## Assignment
Below are the entries; give again exactly the lines from the one mentioning "Click the fullscreen" through the one mentioning "The height and", inclusive.

## Records for the task
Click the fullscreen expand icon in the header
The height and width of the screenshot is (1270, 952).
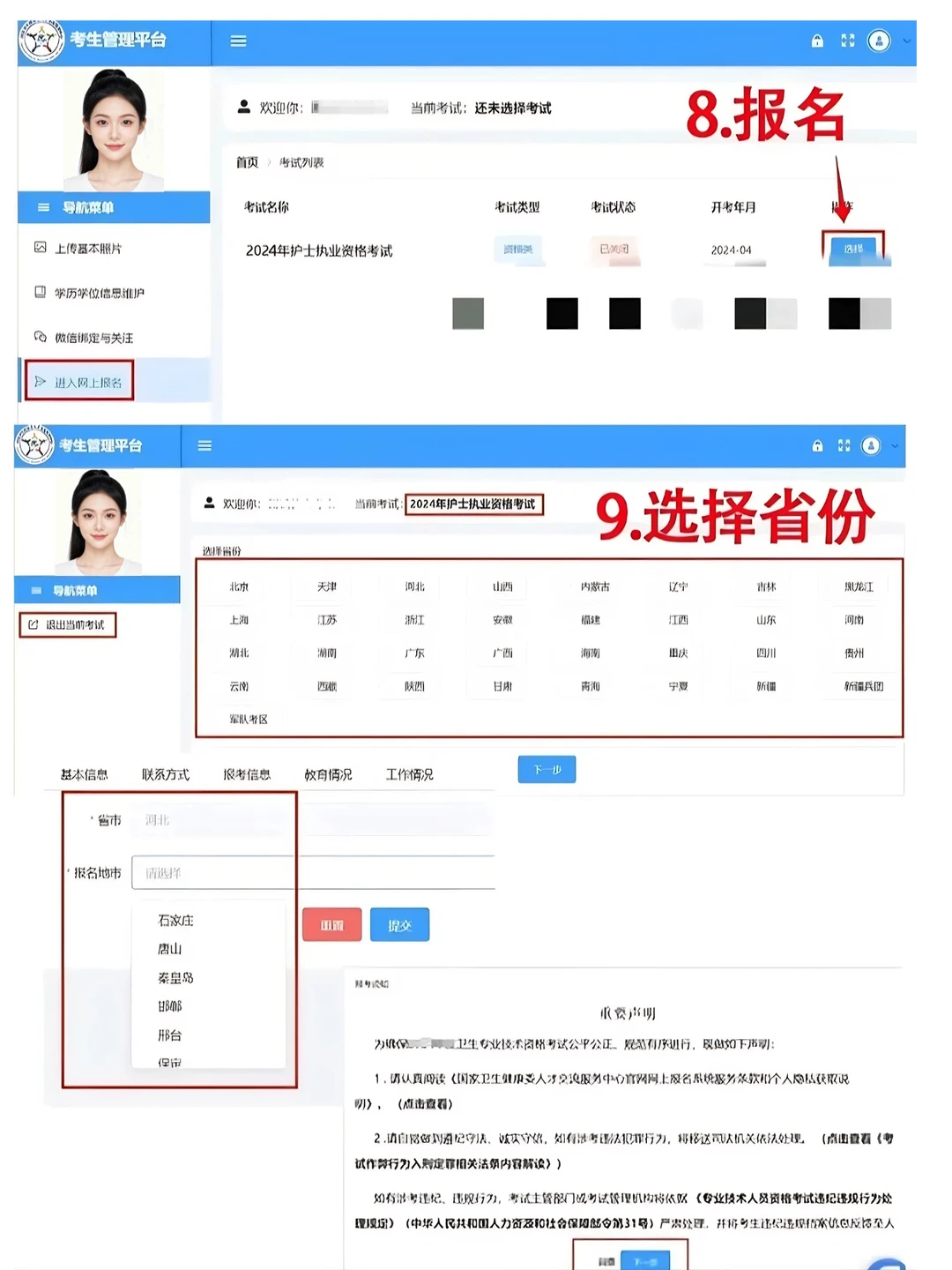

...

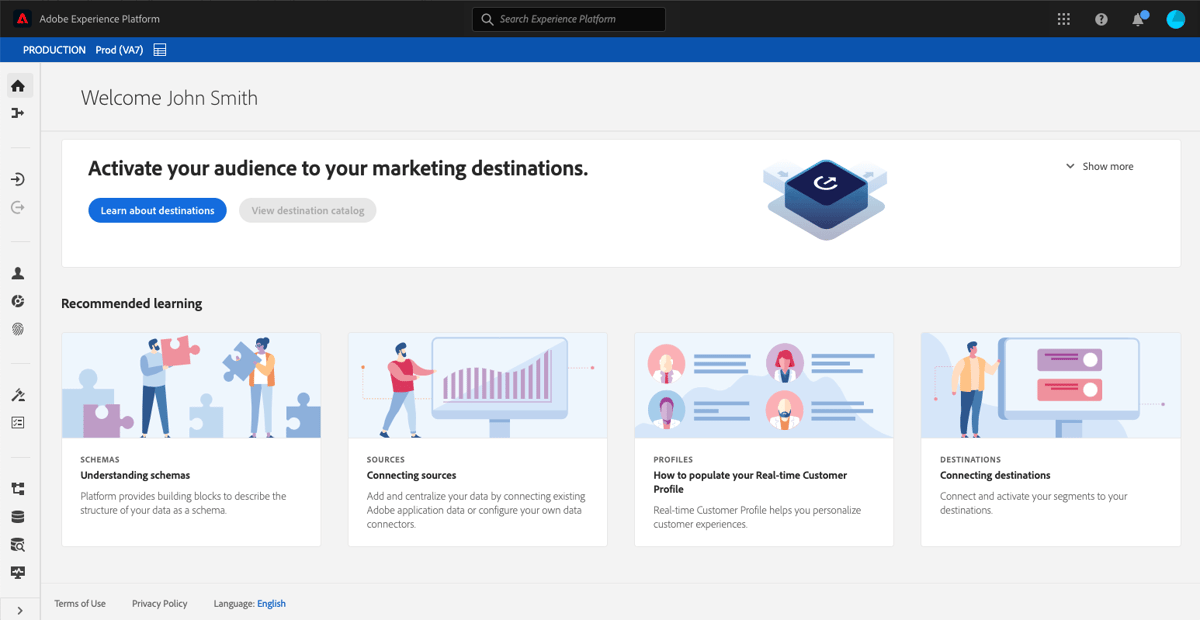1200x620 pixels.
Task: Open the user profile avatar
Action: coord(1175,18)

* * *

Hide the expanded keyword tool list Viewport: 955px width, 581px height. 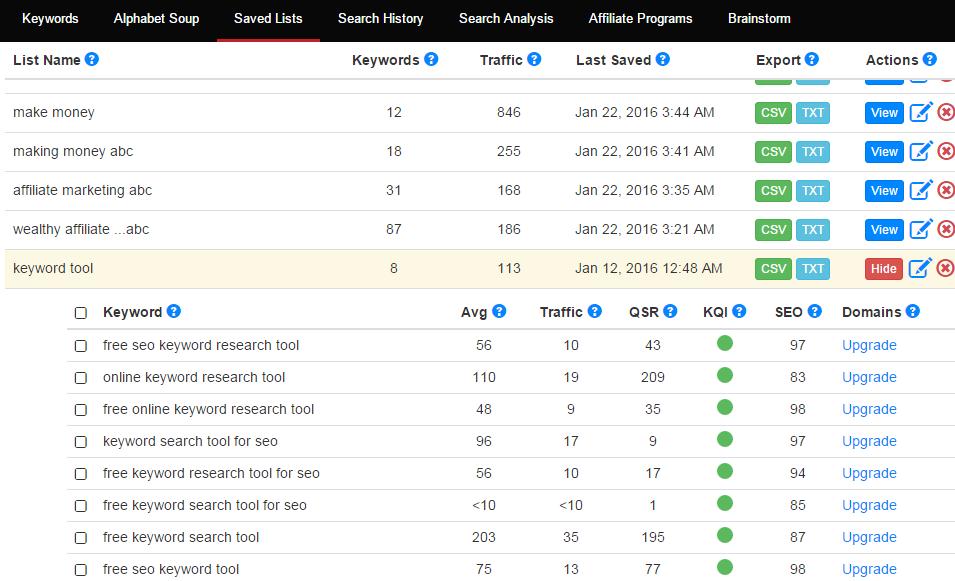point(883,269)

## Solution for this problem
Click the fullscreen expand icon in the header
The height and width of the screenshot is (1270, 952).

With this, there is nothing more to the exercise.